SOURCE EXTRACT —

★ ★ ★

7. Controlling Variability
If noise can be reduced the signal/noise ratio will go up. Sample size could be reduced, power could be increased or a smaller response could be detected. So control of variation is of fundamental importance when designing an experiment.
There are three ways in which inter-individual variation can be reduced.
1. By choosing animals of similar weight and age, eliminating clinical or sub-clinical infection and providing a non-stressful environment
2. By controlling the genetic variation using inbred strains (when using mice or rats).
3. By using randomised block experimental designs or covariance analysis so as to remove some of the variation that can not be removed in any other way during the statistical analysis.
This page gives some examples. Both genetic variation and blocking are considered in more detail later.
The plot shows that mice housed singly are more variable (SD=5.8) than those housed in pairs (SD=3.9) or groups, although they weigh slightly more on average. ( Chvedoff M et al (1980). Effects on mice of numbers of animal per cage: an 18-month study. (preliminary results). Archives of Toxicology, Supplement 4:435-438.)
Assume you want to do an experiment to see whether a specified drug treatment affects body weight in mice, with individual mice being the experimental unit.
You plan to compare treated and control means and consider that if the two means differ by 4g or more (the signal) this would be of biological interest. You plan to use a two-sided t-test with a significance level of 0.05 and a power of 0.9. Should you house your mice singly or in pairs? (you rule out having more per cage).
Assuming that the response (signal) is not affected by number per cage you would only need half the number of animals if they were to be housed in pairs
Sleeping time under barbiturate anesthetic is sometimes used to indicate whether a test drug alters drug metabolising enzymes. All mice receive the barbiturate and half of them receive the test compound while the other are used as controls. A difference in sleeping time would indicate that the test substances alters drug metabolism.
The table below shows the number, mean and standard deviation of sleeping time in five inbred strains (A/N to SWR/HeN) and two outbred stocks (CFW and Swiss) of mice under hexobarbital anesthetic.
Note the much greater variability (SD) in the outbred stocks. This substantially reduces the signal/noise ratio (assuming a signal (effect size) of 4 minutes), so much larger sample (group) sizes are needed. The last column shows the power that an experiment would have if group size were fixed at 20 mice.
Controlling the genetic variation by using inbred strains resulted in this case in either a much smaller sample size being needed or a substantial increase in power if sample size was fixed at 20/group.
This study shows the variability of kidney weight in 58 groups of rats (N=approx 30 in each group). Groups have been ranked in order of variability which is expressed as a percentage. Some groups were affected with Mycoplasma pulmonis causing chronic respiratory disease (in red), some were outbred, some F1 hybrid and some F2 hybrids.

★ ★ ★

TASK DESCRIPTION — Can you reproduce, word for word, the part of the page on controlling variability that begins at "Controlling the genetic variation by" and stops after "some F2 hybrids."?

DATA FOR ANALYSIS —
★ ★ ★

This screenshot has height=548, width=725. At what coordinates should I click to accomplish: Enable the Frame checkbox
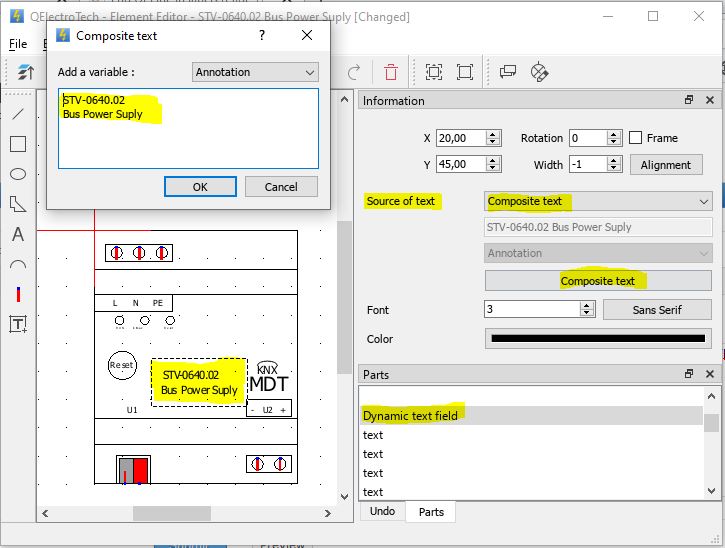coord(635,138)
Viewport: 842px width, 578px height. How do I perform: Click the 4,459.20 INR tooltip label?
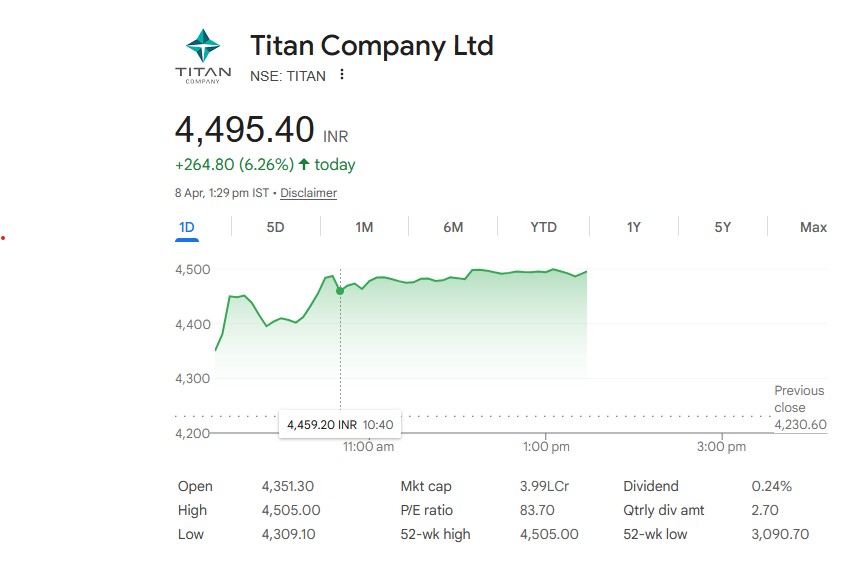(x=340, y=425)
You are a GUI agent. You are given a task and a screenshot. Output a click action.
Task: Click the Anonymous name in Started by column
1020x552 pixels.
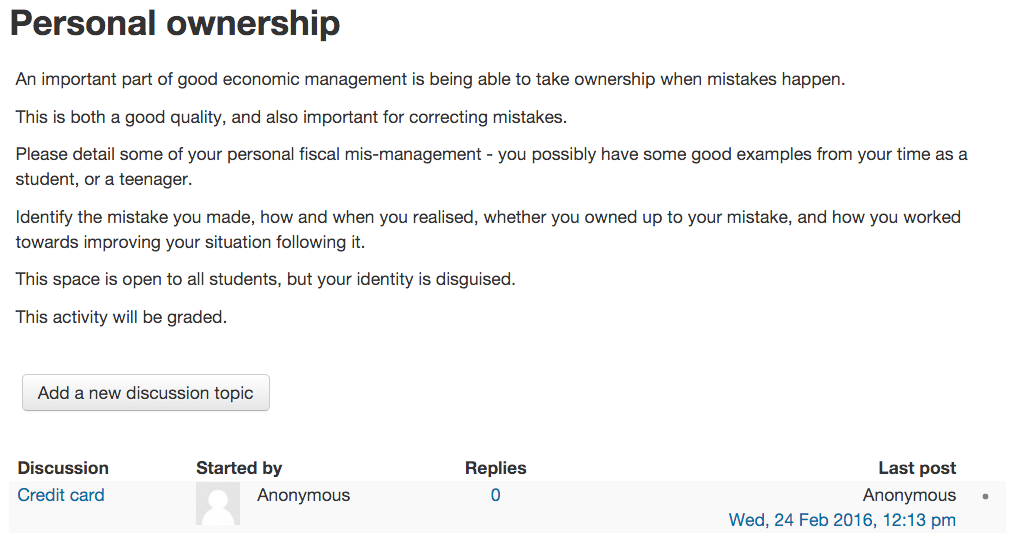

★ ★ ★

SOLUTION FOR THIS EXERCISE —
Controlling the genetic variation by using inbred strains resulted in this case in either a much smaller sample size being needed or a substantial increase in power if sample size was fixed at 20/group.
This study shows the variability of kidney weight in 58 groups of rats (N=approx 30 in each group). Groups have been ranked in order of variability which is expressed as a percentage. Some groups were affected with Mycoplasma pulmonis causing chronic respiratory disease (in red), some were outbred, some F1 hybrid and some F2 hybrids.